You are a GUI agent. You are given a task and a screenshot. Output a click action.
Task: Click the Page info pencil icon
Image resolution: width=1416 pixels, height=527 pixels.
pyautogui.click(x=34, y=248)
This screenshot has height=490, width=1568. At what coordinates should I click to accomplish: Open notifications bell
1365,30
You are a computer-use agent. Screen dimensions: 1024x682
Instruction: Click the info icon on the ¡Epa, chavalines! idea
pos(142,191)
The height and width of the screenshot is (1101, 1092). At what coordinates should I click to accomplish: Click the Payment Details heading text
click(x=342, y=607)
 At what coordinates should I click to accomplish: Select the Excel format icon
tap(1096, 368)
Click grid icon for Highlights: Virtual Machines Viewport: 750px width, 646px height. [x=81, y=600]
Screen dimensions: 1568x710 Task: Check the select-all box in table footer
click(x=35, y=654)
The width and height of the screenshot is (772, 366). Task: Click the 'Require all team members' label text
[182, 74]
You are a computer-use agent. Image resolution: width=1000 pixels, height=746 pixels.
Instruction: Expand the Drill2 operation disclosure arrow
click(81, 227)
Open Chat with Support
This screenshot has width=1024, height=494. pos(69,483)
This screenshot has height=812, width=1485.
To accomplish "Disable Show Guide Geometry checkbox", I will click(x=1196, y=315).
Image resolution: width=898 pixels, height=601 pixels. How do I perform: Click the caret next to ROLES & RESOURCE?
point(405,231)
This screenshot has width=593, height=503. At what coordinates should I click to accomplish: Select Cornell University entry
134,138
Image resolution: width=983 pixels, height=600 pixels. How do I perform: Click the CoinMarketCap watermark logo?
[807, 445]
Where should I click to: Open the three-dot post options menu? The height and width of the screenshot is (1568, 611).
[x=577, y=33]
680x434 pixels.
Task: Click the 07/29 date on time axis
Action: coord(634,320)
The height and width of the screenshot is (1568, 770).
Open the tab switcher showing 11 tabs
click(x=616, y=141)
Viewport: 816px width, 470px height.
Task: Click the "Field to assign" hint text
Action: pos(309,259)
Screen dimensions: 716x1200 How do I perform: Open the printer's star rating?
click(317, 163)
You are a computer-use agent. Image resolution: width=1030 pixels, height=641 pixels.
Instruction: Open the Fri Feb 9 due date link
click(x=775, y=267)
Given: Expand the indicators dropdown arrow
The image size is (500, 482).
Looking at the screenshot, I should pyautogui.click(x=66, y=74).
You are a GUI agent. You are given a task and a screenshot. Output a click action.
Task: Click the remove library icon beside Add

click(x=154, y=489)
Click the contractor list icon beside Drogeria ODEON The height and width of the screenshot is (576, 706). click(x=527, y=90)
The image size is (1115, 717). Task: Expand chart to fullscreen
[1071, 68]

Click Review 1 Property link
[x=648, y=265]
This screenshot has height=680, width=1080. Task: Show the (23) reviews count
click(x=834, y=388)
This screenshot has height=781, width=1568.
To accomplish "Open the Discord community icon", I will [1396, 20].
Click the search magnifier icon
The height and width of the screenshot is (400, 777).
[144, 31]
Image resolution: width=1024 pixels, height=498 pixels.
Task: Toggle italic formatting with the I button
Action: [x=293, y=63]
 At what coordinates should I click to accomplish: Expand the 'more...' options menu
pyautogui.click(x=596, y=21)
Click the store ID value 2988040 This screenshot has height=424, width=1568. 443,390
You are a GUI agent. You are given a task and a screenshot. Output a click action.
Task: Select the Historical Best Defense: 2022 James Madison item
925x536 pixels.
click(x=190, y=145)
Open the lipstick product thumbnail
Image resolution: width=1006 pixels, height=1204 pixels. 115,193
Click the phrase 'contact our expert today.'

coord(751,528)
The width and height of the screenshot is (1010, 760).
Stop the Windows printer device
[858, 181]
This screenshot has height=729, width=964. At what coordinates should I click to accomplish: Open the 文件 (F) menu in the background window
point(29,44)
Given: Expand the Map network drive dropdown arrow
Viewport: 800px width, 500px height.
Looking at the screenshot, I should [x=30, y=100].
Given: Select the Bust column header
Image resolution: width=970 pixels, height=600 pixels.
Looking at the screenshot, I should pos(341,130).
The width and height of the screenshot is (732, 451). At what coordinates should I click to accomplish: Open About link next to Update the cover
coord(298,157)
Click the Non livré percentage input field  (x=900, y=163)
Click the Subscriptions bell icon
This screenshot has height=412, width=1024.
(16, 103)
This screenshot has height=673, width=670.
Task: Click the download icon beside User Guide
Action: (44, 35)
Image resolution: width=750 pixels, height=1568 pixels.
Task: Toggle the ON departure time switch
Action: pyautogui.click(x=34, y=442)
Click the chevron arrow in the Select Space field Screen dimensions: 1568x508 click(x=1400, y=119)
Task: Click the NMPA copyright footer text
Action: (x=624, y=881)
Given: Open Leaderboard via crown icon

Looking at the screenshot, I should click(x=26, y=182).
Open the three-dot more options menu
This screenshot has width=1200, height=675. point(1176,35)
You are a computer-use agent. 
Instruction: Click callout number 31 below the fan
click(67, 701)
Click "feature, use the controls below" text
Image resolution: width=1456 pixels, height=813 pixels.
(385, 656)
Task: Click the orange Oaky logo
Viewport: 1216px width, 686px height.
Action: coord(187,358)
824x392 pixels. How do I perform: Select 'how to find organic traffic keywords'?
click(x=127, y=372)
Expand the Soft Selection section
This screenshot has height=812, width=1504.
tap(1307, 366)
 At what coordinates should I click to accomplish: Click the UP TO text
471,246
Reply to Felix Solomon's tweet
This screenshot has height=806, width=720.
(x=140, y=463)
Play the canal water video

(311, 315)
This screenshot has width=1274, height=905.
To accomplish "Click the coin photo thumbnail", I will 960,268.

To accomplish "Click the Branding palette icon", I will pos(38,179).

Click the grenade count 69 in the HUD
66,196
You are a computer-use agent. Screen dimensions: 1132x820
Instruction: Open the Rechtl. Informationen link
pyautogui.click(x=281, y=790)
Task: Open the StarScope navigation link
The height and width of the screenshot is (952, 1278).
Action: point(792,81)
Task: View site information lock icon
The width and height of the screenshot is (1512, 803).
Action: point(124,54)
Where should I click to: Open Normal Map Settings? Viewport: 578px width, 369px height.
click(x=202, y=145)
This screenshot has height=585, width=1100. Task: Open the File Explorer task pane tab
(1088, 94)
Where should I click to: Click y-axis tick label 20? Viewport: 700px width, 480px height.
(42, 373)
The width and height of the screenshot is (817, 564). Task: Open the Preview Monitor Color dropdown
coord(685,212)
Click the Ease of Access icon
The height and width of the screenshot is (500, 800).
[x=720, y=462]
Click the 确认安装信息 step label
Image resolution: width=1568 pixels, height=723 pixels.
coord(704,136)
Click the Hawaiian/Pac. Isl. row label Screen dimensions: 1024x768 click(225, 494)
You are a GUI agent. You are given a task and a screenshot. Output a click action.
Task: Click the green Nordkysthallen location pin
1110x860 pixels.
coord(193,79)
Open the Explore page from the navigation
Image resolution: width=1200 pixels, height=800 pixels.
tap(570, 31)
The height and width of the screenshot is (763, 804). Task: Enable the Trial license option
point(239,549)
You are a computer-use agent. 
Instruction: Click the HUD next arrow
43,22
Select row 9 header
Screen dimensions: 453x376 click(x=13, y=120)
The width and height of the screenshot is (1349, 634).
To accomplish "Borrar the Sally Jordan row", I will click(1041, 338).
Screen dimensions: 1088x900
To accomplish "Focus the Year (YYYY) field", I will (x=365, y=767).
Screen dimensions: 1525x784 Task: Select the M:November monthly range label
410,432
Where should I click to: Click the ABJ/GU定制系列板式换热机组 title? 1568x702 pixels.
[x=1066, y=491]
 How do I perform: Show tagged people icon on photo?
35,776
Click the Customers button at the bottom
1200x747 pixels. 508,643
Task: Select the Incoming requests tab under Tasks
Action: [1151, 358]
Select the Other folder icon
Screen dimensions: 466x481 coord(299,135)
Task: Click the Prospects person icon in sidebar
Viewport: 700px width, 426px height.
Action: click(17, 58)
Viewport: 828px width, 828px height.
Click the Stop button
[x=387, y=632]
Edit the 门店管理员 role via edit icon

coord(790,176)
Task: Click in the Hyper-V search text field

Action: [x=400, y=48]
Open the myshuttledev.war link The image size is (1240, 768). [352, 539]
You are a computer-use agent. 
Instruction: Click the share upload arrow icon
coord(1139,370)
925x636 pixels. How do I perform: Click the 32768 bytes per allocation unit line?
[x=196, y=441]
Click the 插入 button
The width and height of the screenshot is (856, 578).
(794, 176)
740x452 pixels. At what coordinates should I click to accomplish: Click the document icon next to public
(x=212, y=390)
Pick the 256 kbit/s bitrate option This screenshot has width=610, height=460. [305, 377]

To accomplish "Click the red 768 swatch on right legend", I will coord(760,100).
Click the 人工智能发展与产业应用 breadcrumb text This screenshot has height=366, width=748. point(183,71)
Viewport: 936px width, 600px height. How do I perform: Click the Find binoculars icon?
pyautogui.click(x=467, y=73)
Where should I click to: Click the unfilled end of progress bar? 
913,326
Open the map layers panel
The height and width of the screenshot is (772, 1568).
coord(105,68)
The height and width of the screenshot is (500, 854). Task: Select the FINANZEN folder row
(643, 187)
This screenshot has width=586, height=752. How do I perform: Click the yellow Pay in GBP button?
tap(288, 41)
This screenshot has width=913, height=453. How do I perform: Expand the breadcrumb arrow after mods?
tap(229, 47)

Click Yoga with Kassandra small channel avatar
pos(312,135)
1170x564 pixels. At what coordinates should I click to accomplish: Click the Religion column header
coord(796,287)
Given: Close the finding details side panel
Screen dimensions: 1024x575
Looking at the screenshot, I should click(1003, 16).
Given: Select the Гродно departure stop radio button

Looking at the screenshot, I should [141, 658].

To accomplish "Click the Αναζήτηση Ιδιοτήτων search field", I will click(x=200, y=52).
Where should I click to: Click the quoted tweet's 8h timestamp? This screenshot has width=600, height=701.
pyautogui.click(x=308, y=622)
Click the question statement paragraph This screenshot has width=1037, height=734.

○ ○ ○ ○

PROBLEM TO SOLVE: The lines you need are those holding the word "computer"; copy each of them from the material above.

TASK RESPONSE:
You are a computer-use agent. Screen dimensions: 1024x682
You are a computer-use agent. Image resolution: width=1000 pixels, height=746 pixels.
You are a computer-use agent. Image resolution: width=1030 pixels, height=641 pixels.
You are a computer-use agent. 
You are a computer-use agent. Screen dimensions: 1132x820
You are a computer-use agent. 
You are a computer-use agent. 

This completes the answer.